Top of DATA RECORDS
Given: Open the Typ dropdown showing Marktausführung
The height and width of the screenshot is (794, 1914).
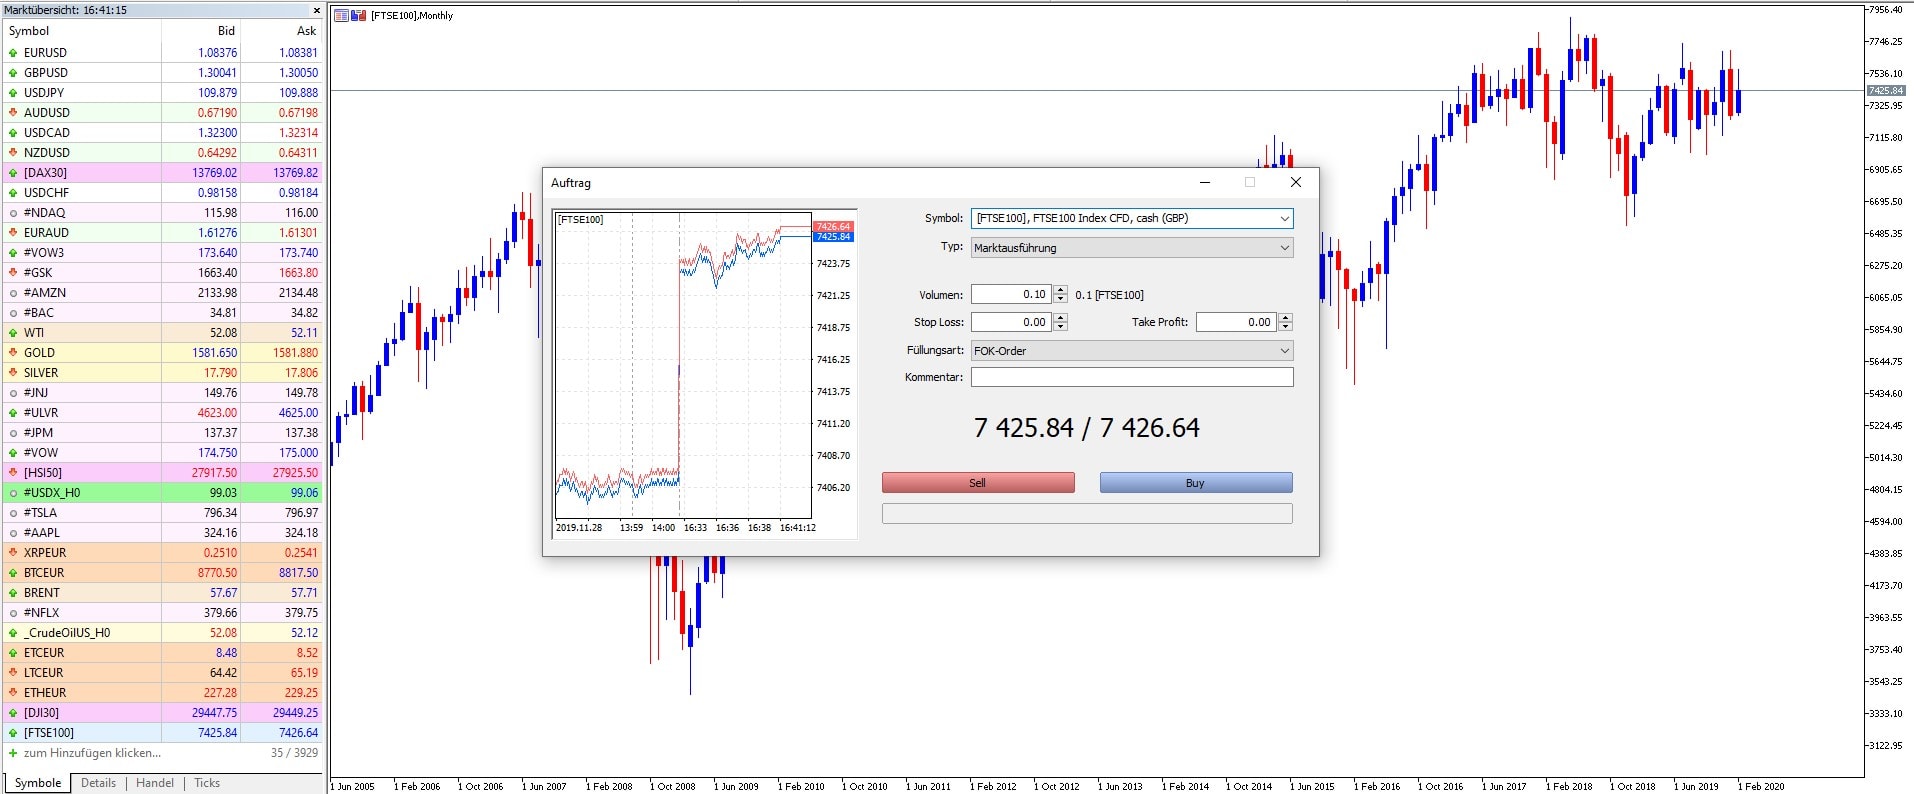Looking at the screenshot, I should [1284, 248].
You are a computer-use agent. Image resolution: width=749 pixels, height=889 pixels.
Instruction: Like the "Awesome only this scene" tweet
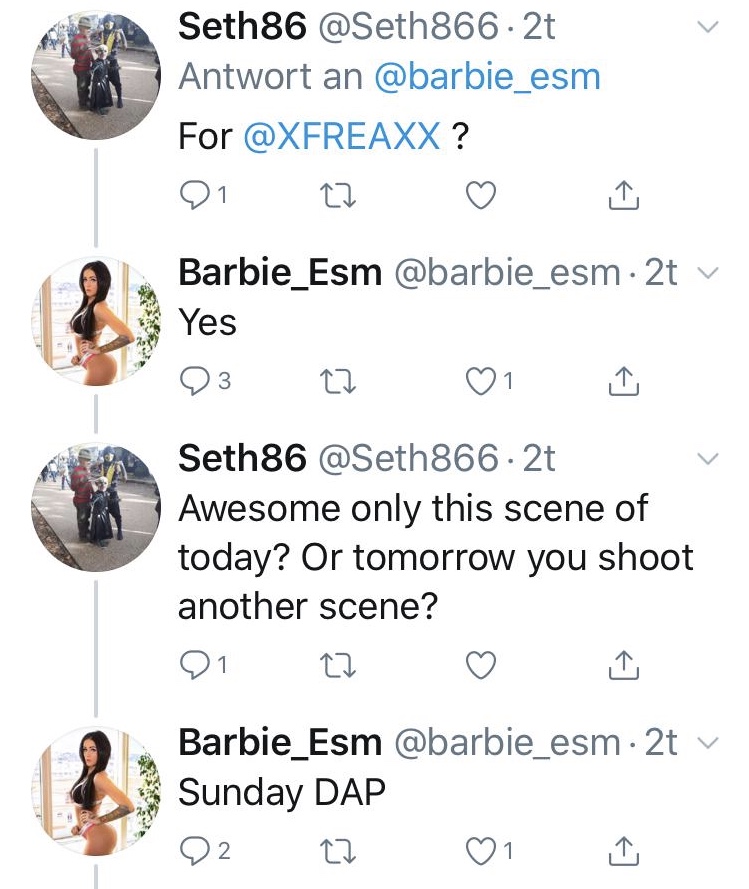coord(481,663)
Bottom of DATA RECORDS
Top of DATA RECORDS
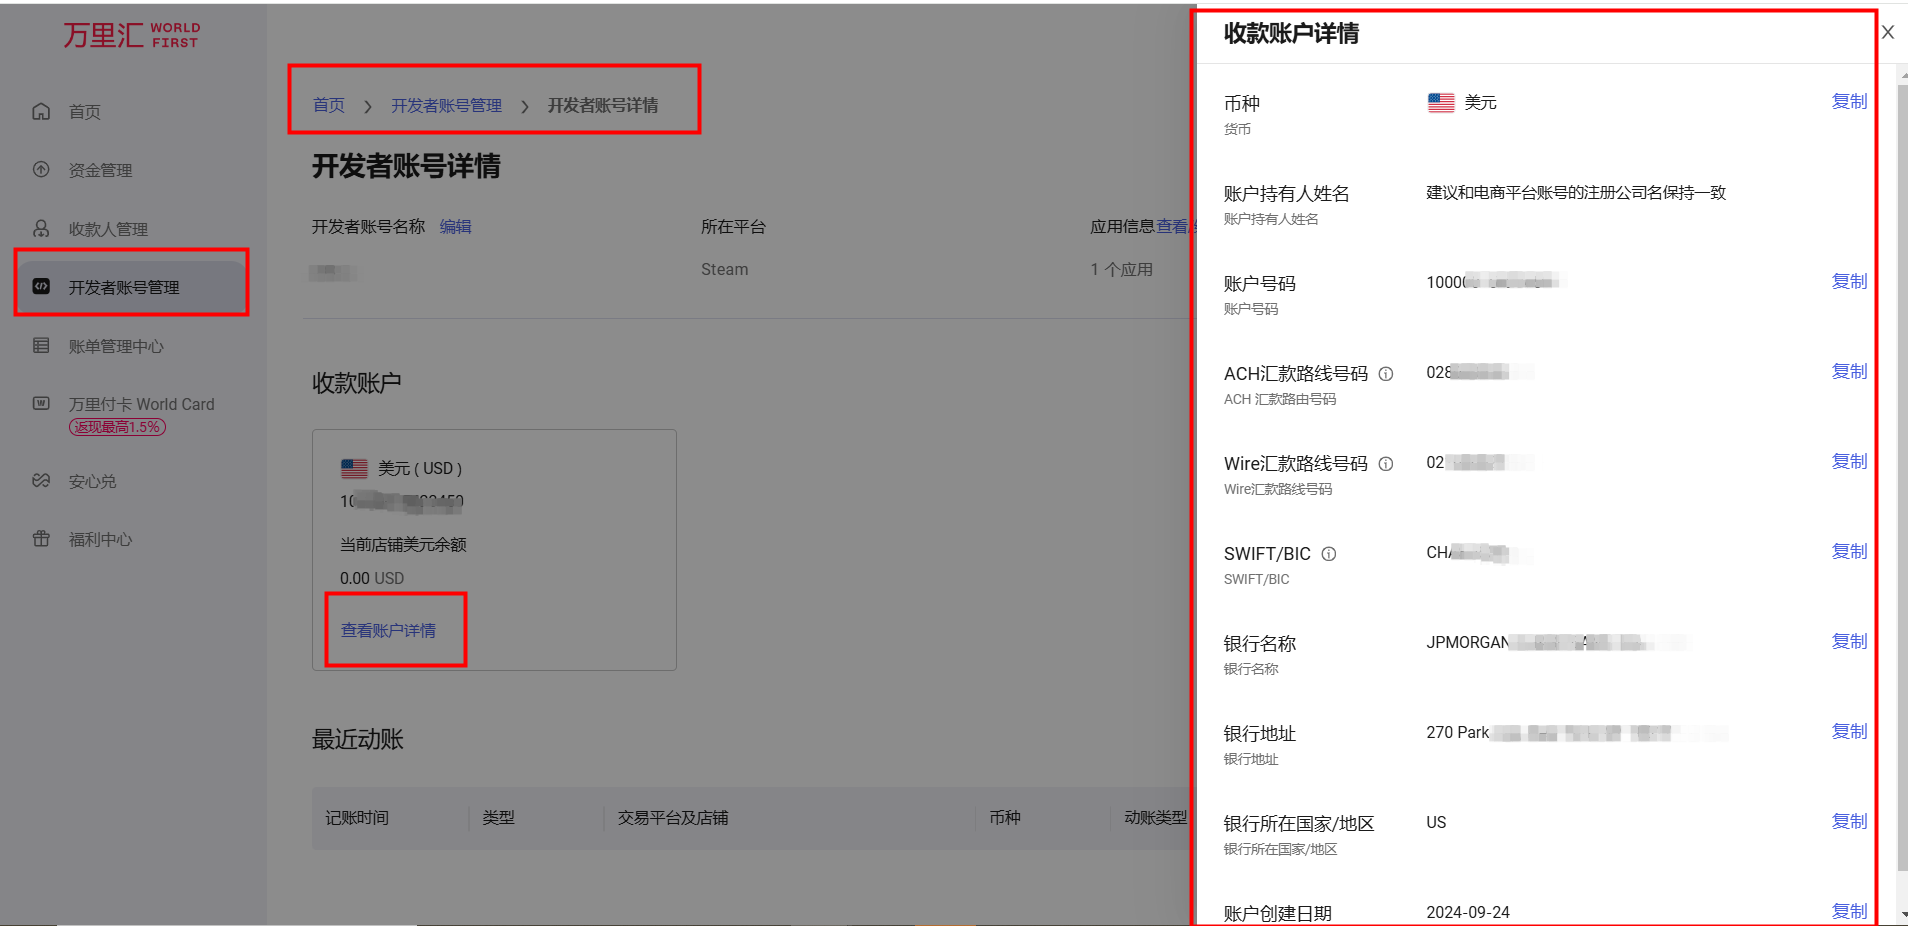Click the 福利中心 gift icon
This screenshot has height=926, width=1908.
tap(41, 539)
Bottom of DATA RECORDS
Top of DATA RECORDS
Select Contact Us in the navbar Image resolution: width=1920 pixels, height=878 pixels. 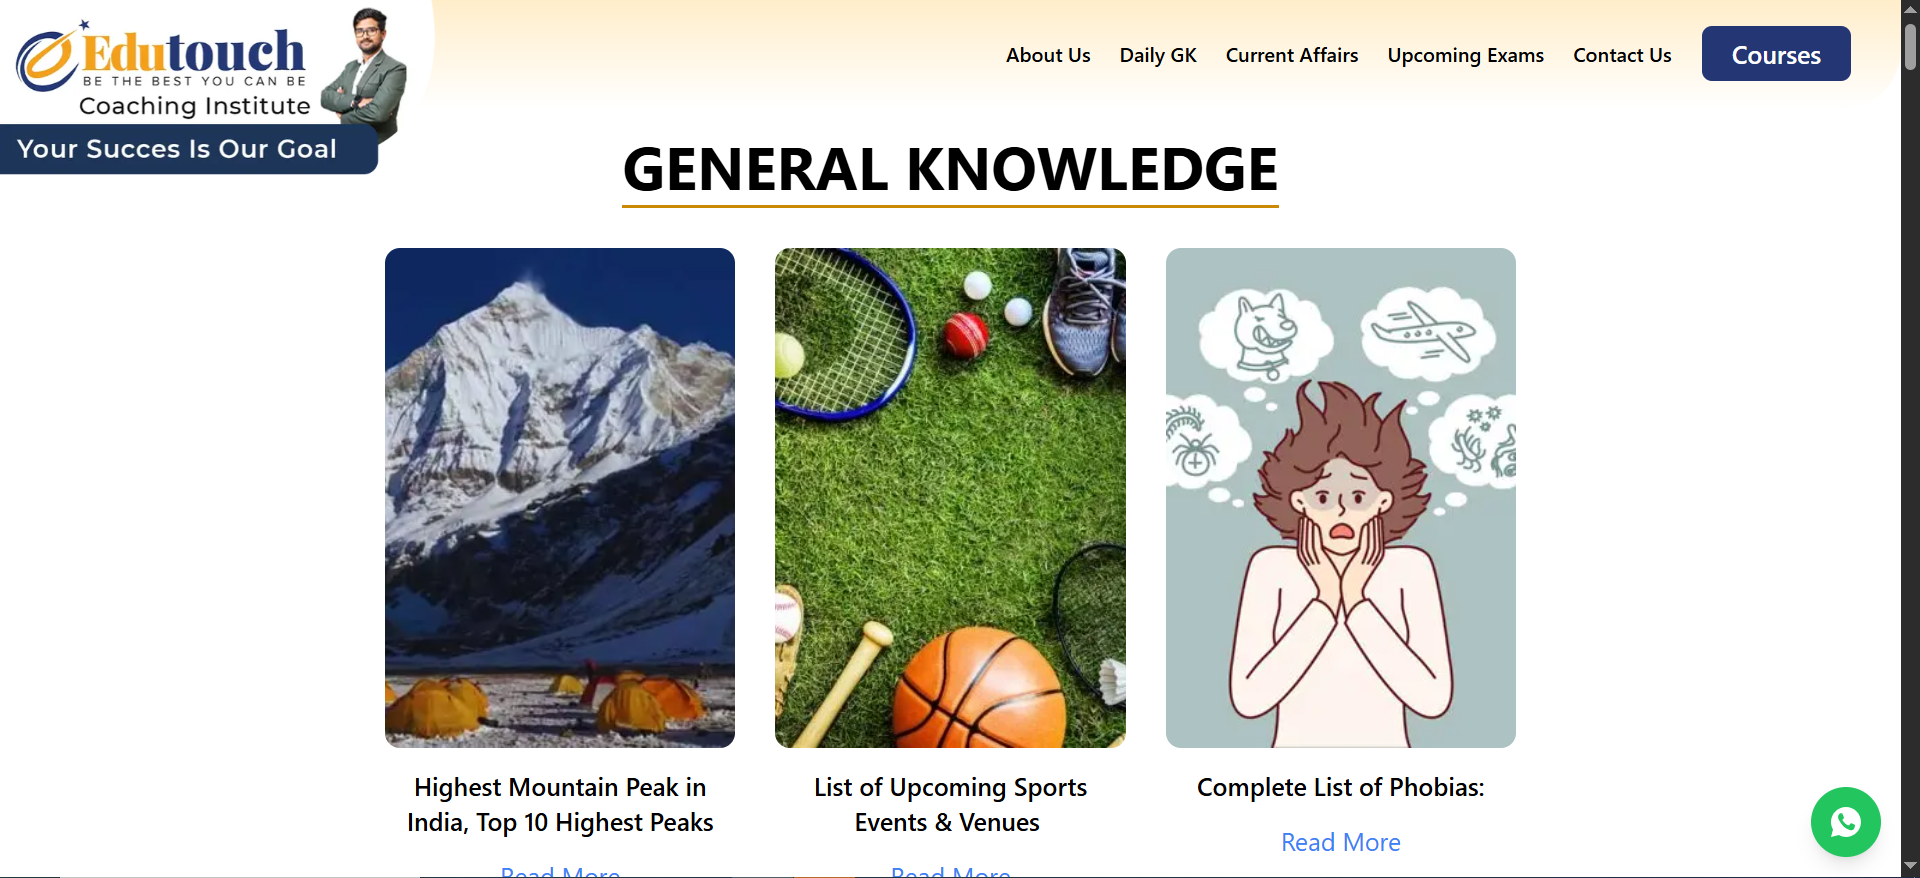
Bottom of DATA RECORDS
**AIM OF THE TASK**
Copy only the lines above from the one containing "Given: Open the" through the one containing "You are a computer-use", both included. Leave out the pictures.

**ANSWER BOX**
Given: Open the Typ dropdown showing Marktausführung
The height and width of the screenshot is (794, 1914).
Looking at the screenshot, I should [1284, 248].
You are a computer-use agent. Image resolution: width=749 pixels, height=889 pixels.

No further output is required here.